▸ Extrait du document:

____________

VI

 

« Le bon Dieu les appelle »

 

Une après-midi de juillet 1857, M. Pommerel, instituteur à Saint-Trivier-sur-Moignans, chef-lieu de canton de l'Ain, faisait son dernier quart d'heure de classe, lorsque arriva M. Cointy, maire de la commune. Le maire, en homme qui est chez lui à l'école, vint tout droit au bureau du magister sans s'inquiéter des écoliers, heureux, du reste, de la diversion. « Eh ! Pommerel, commença-t-il d'un ton jovial, je t'emmène. Viens, nous allons prendre un bain en Saône. »

L'agglomération de Saint-Trivier est bien à quatre kilomètres de la grande rivière, mais, en vérité, le Moignans, sous-affluent minuscule de la Saône, n'avait pas le tirant d'eau requis pour un bain complet. M. Pommerel accepta l'invitation.

M. le Maire, disparu un moment, revint conduisant sa voiture où avaient pris place avec lui son frère et M. Clayette, greffier de la justice de paix. L'instituteur s'installa lui aussi dans le véhicule, qui partit rapidement dans la direction de Montmerle...

 

La Saône n'était pas très chaude. Bientôt l'un des baigneurs se plaignit d'avoir froid, puis les autres. On regagna la berge en claquant des dents. La pluie tomba pendant le retour. Bref, les quatre amis rentrèrent à Saint-Trivier grelottants.

L'instituteur, jeune et solide, s'en tira avec un gros rhume. Mais, le surlendemain de la déplaisante baignade, les trois autres gardaient le lit. Deux surtout, le maire et le greffier, inquiétèrent tout de suite le docteur Hernandez qu'on avait fait venir jusque de Bourg-en-Bresse. M. Seignemartin, curé de Saint-Trivier, qui les estimait beaucoup, ne se montra guère plus rassuré. Toutefois, leur état n'était qu'alarmant encore. Tout espoir n'était pas perdu.

Le curé de Saint-Trivier pria M. Pommerel de vouloir bien se rendre à Ars. L'instituteur partit, muni d'une lettre à l'adresse de l'abbé Martin, l'un des missionnaires qui, en cette saison, aidaient M. Toccanier. Une lettre était le seul moyen pratique d'atteindre rapidement M. Vianney.

 

L'instituteur de Saint-Trivier trouva l'église pleine de gens. « Je ne sais pas si vous pourrez voir M. le Curé lui déclara l'abbé Martin, quand il eut la lettre en main. Enfin je vais essayer de le faire sortir du confessionnal. Allez vers la porte de la sacristie. »

____________

▸ Enregistrements fournis:
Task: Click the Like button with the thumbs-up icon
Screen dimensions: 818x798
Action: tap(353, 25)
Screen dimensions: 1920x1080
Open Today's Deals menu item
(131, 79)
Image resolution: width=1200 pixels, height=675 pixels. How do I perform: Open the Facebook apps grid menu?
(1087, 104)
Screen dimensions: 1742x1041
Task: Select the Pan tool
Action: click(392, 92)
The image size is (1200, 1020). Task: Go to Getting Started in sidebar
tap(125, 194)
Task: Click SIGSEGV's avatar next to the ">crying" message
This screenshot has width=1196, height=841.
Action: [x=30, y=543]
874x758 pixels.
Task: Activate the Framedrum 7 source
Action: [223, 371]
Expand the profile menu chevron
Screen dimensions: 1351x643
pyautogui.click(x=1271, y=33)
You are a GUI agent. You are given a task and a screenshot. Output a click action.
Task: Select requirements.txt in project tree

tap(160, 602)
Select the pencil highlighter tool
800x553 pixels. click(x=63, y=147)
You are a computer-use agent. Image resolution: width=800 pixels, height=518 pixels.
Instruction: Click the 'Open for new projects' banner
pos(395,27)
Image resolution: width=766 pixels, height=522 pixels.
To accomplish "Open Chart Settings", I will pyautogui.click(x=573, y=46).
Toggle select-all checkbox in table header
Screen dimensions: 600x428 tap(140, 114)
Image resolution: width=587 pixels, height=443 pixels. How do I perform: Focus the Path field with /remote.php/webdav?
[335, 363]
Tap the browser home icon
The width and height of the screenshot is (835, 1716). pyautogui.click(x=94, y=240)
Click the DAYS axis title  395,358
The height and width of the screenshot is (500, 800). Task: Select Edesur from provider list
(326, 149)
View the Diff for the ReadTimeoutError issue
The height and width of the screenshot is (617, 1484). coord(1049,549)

____________

▸ Tâches à réaliser:
**1.** D'après l'extrait, quelle fonction occupait M. Clayette ?
**2.** Recopiez à l'identique le passage de l'extrait allant de « L'instituteur, jeune et » à « n'était pas perdu. ».
Les enregistrements n'ont aucun lien avec l'extrait.

▸ Corrigé de l'exercice:
**1.** Il était greffier de la justice de paix.

**2.**
L'instituteur, jeune et solide, s'en tira avec un gros rhume. Mais, le surlendemain de la déplaisante baignade, les trois autres gardaient le lit. Deux surtout, le maire et le greffier, inquiétèrent tout de suite le docteur Hernandez qu'on avait fait venir jusque de Bourg-en-Bresse. M. Seignemartin, curé de Saint-Trivier, qui les estimait beaucoup, ne se montra guère plus rassuré. Toutefois, leur état n'était qu'alarmant encore. Tout espoir n'était pas perdu.